Charlyt’s eyes go wide. She stares at a point beyond me, calculating. Then her focus snaps to me. “It means the Animas can’t use our bodies!”
“But we’ll all be living with a virus? Isn’t that bad, somehow?”
“Some people, those few who have severe reactions to the virus, may die. This is the best solution we can come up with though. There won’t be a war. There won’t be murders. There may be some deaths, but considering other options, this is the least offensive.” Sy-Nu tries to convince me.
“How have the Animas not seen this before?” Charlyt asks.
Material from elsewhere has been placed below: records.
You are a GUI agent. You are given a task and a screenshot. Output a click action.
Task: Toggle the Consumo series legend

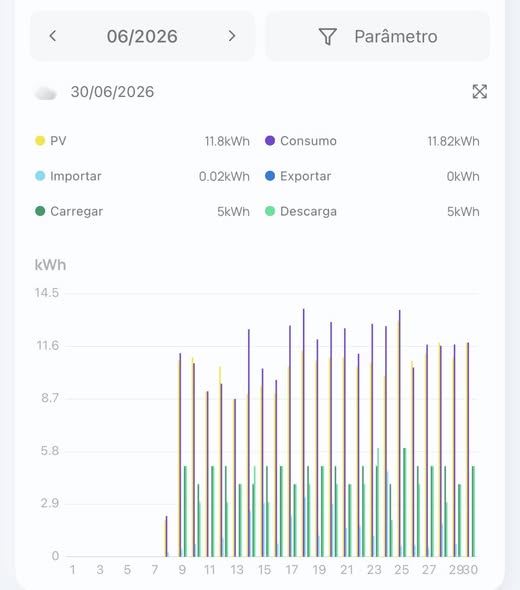tap(301, 141)
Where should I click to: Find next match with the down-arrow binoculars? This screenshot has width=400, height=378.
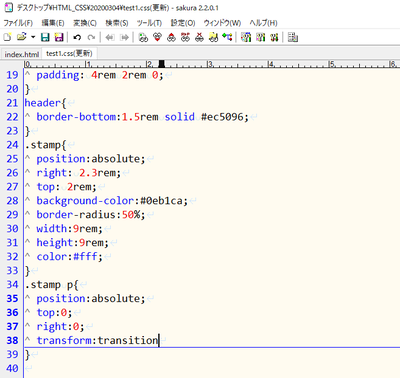tap(157, 37)
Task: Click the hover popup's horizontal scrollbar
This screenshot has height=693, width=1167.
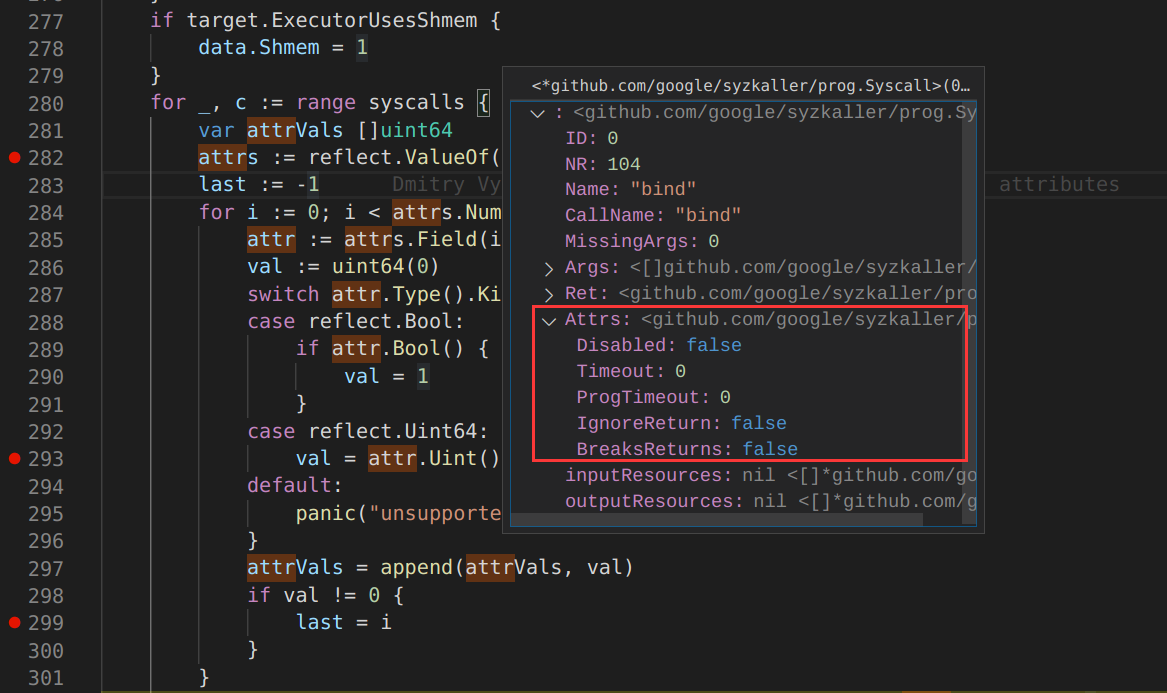Action: (717, 519)
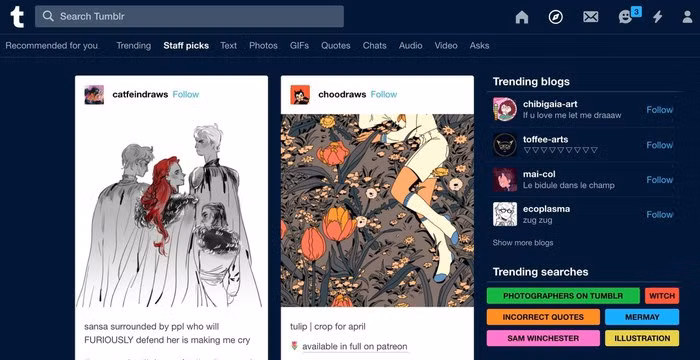The height and width of the screenshot is (360, 700).
Task: Open the Home dashboard icon
Action: 521,17
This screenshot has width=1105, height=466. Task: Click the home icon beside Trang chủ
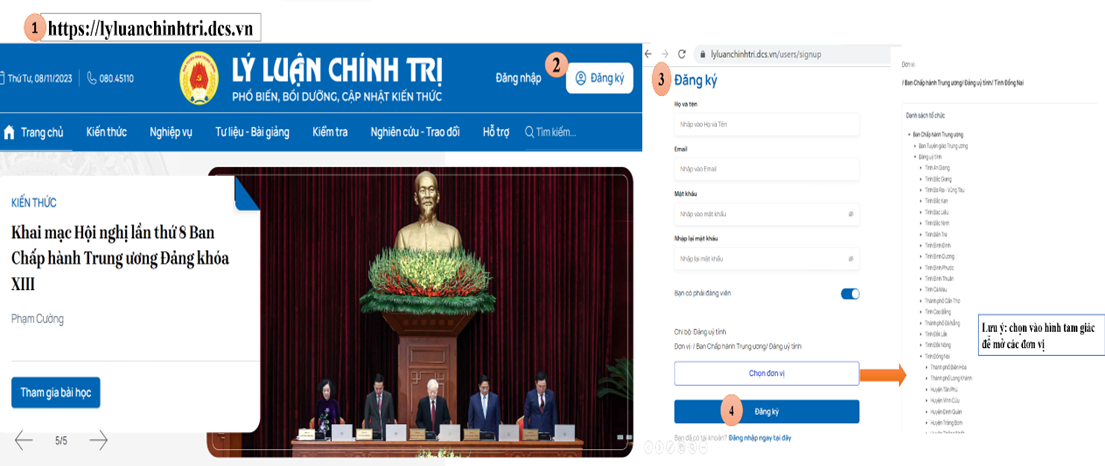[x=10, y=132]
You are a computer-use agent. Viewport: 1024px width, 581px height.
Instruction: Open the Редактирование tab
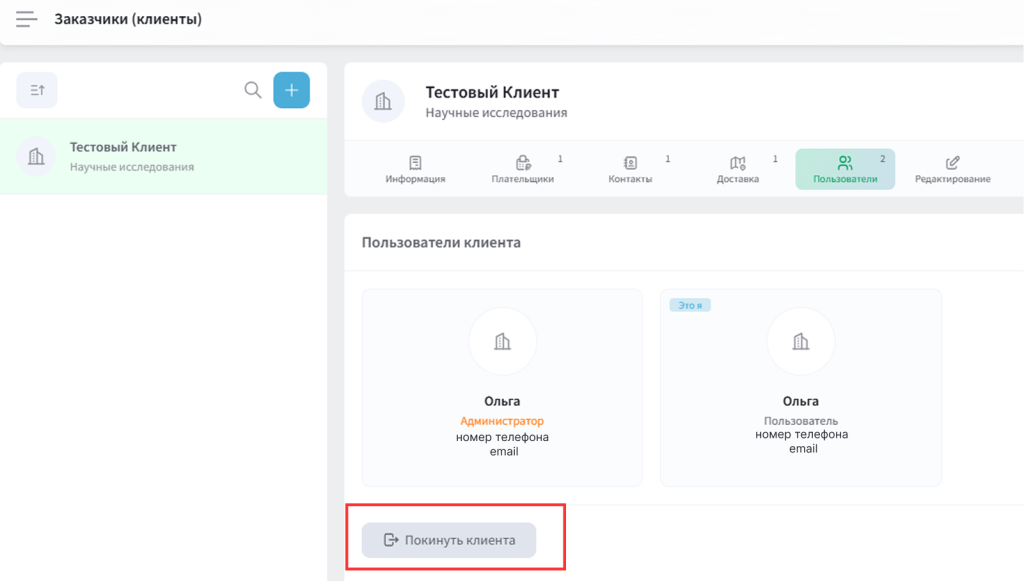tap(952, 170)
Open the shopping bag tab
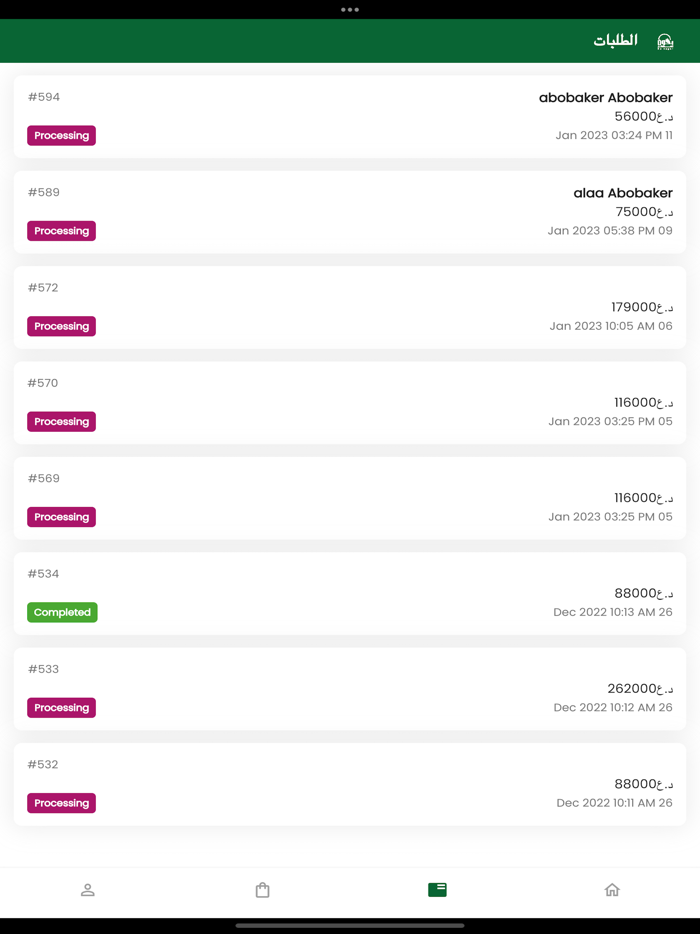The height and width of the screenshot is (934, 700). point(262,890)
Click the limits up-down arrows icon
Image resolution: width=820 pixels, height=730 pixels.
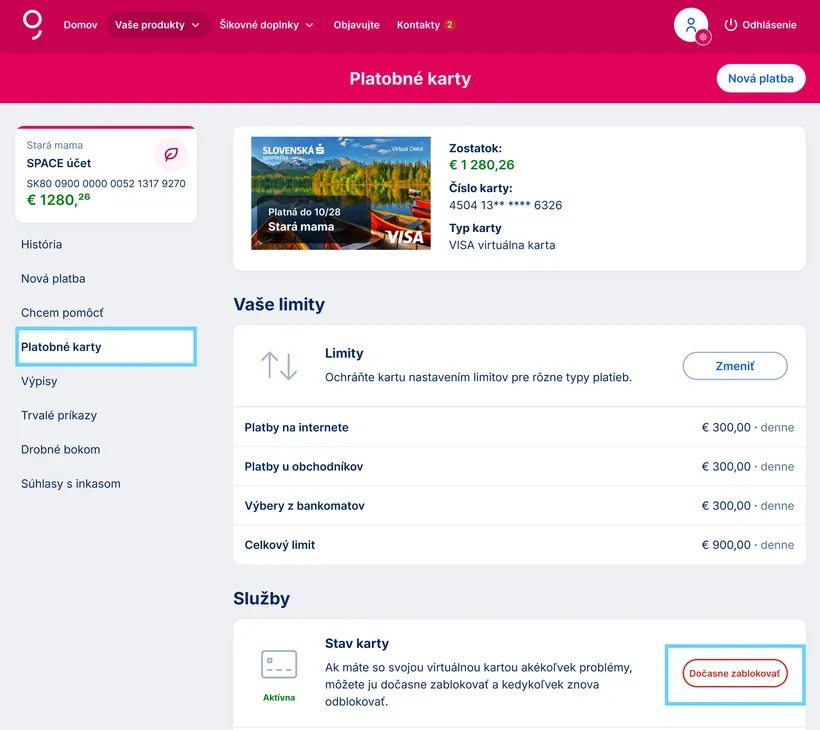279,366
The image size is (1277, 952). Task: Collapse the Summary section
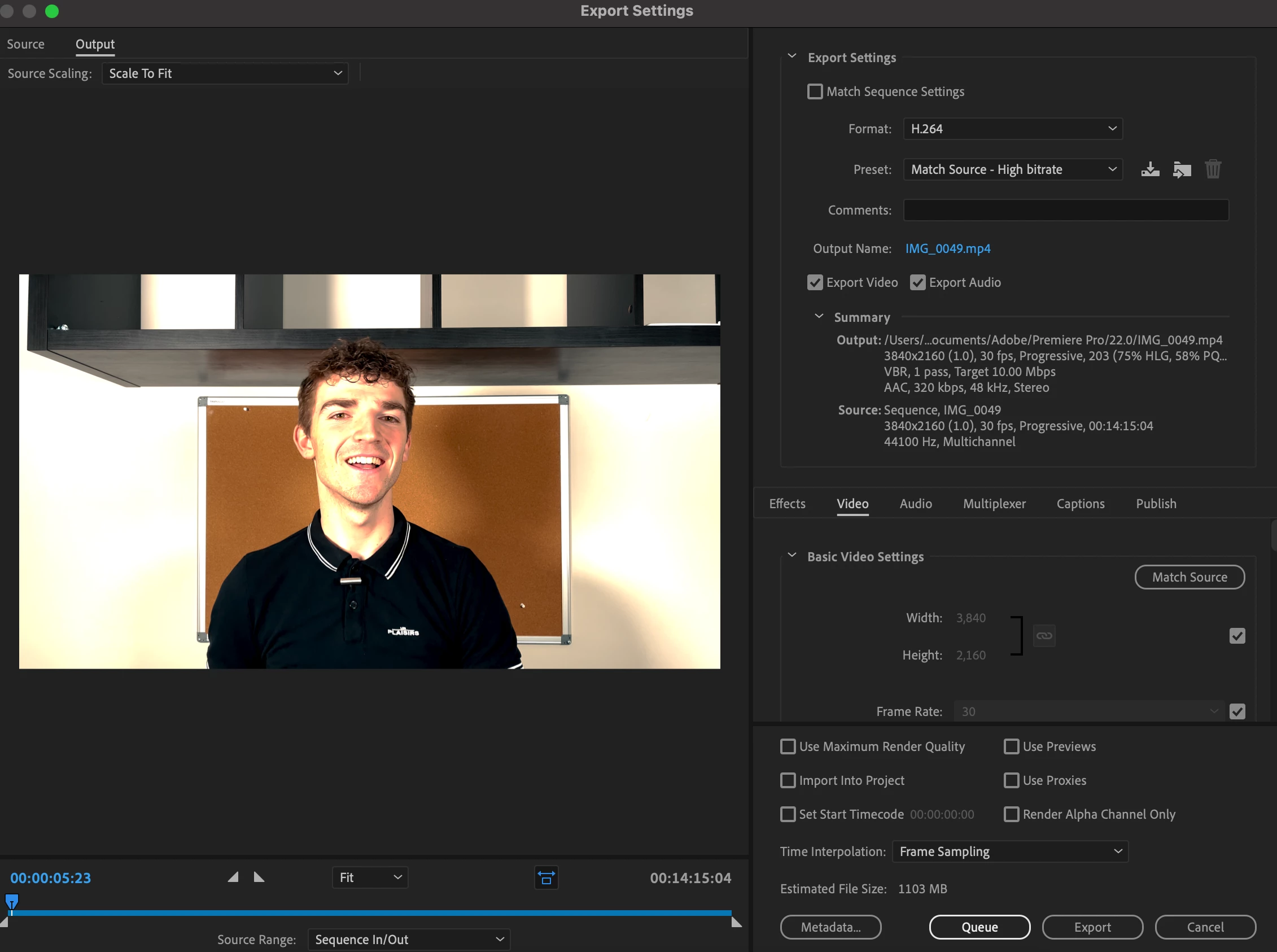pyautogui.click(x=819, y=316)
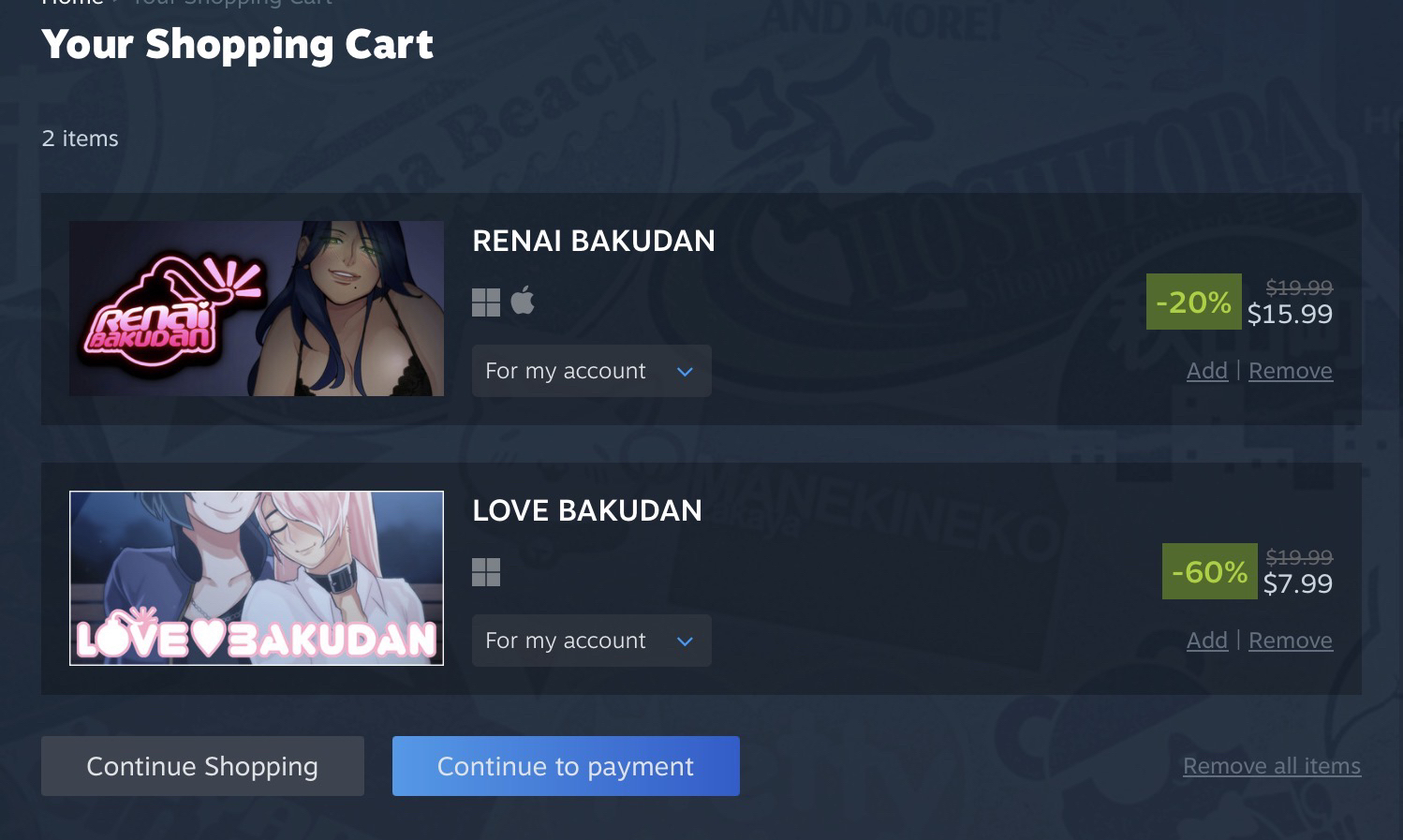Open the RENAI BAKUDAN title link

click(x=594, y=241)
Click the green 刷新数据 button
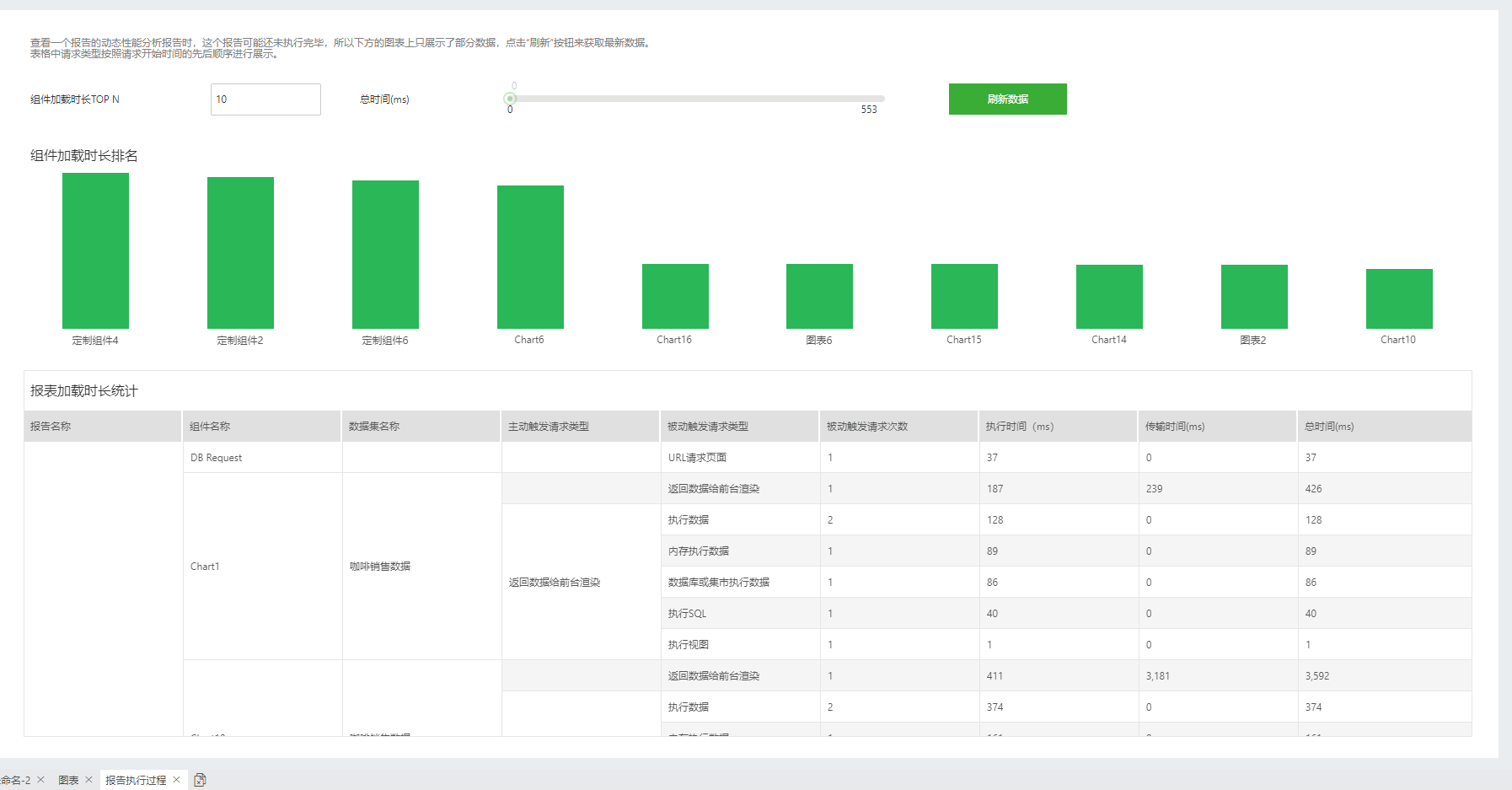Image resolution: width=1512 pixels, height=790 pixels. [1007, 99]
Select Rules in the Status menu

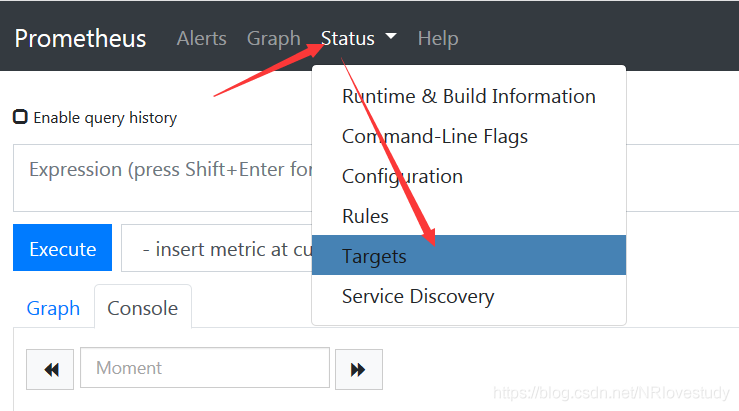(x=365, y=216)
“That’s the reason we’re going through all of the diseases. You’re the first person to do research on Hepatitis B since we arrived. If I was in control of you like other Animas, I would have immediately reported its danger to the authorities and they would have destroyed every last vial of the stuff. Since I’m not like other Animas, I haven’t reported this to anyone,” Mai-Li says.
I don’t know why I’m the only one picking up on the dangers of a virus infecting everyone. “Isn’t there a reason why people were vaccinated against this? There’s got to be some reason why it was eradicated from the earth.”
“We’re open to other suggestions,” Sy-Nu says. “We don’t have much time though. The final phase of colonization is set to take place in one week.”
“What’s the final phase?” I don’t want to know because it is probably worse than releasing a virus to the whole city and eventually the world.
“There are enough human bodies making more Corda children for Animas to live in. Still, some people remain without an Anima in their body. The final phase of colonization is the elimination of those who aren’t useful to us.”
“What are you going to do?” Charlyt asks.
“I’m not going to take part in it, but if you’re asking what the Animas are going to do, well they’re going to release a virus of their own. Unless an Anima controls the body that’s been infected, that body will die.”